Clima, solos e variedades.
Espanha junto com Itália são as duas grandes nações vinícolas mediterrâneas, no entanto, têm muito pouco em comum. Enquanto a Itália é um país geograficamente muito acidentado, onde mar ou montanha nunca estão longe, Espanha é uma grande massa de terra que apresenta solos, climas e variedades dos mais diversos.

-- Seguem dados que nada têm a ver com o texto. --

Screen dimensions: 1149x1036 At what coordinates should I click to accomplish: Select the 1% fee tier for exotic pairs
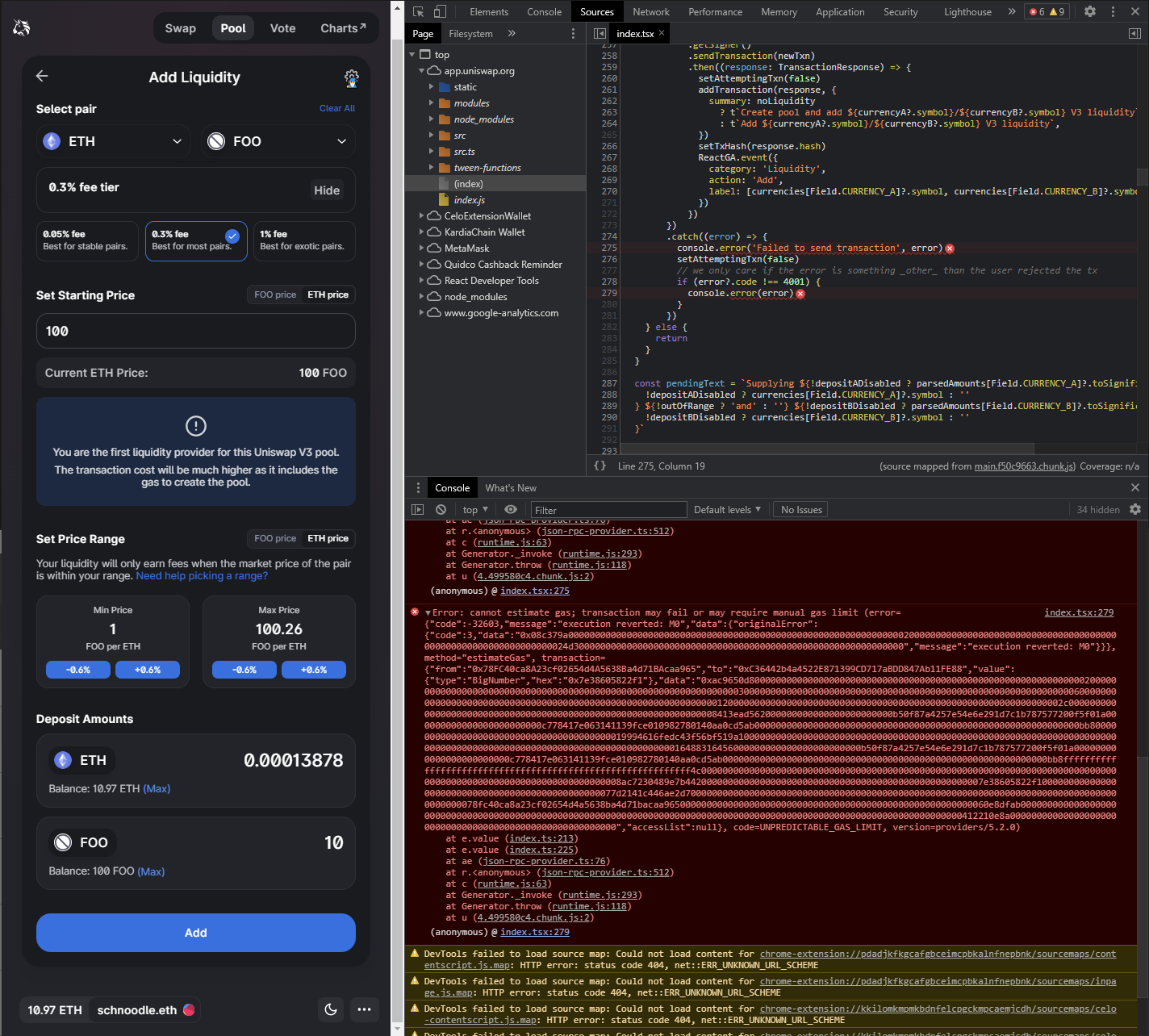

Em todas as 17 Comunidades Autônomas em que o país se divide, cultiva-se vinhedo e o certo é que não cessam as novas descobertas de antigas cepas capazes de elaborar vinhos de qualidade. Entre as regiões vinícolas mais conhecidas podemos destacar:
Vale do Douro
O norte do planalto castelhano é marcado pelo rio Douro. As Denominações Toro, Rueda e Ribera del Duero estão localizadas no vale deste rio. A cerca de 650-800 metros de altitude acima do nível do mar, o clima é seco e rigoroso e as precipitações relativamente escassas. Ribera del Duero é o milagre do vinho tinto moderno. Uma denominação muito jovem, mas que em muito pouco tempo se colocou ao nível de Rioja. Tintos elaborados principalmente com a variedade tinta fina (tempranillo) que resultam concentrados, frutados e intensos. Em Toro trabalha-se também com a mesma variedade, conhecida como tinta de toro, e a chave da qualidade do vinho encontra-se na altitude. Por último, Rueda é uma denominação que nos últimos anos foi resgatada graças ao ressurgimento de sua atual variedade estrela: a verdejo.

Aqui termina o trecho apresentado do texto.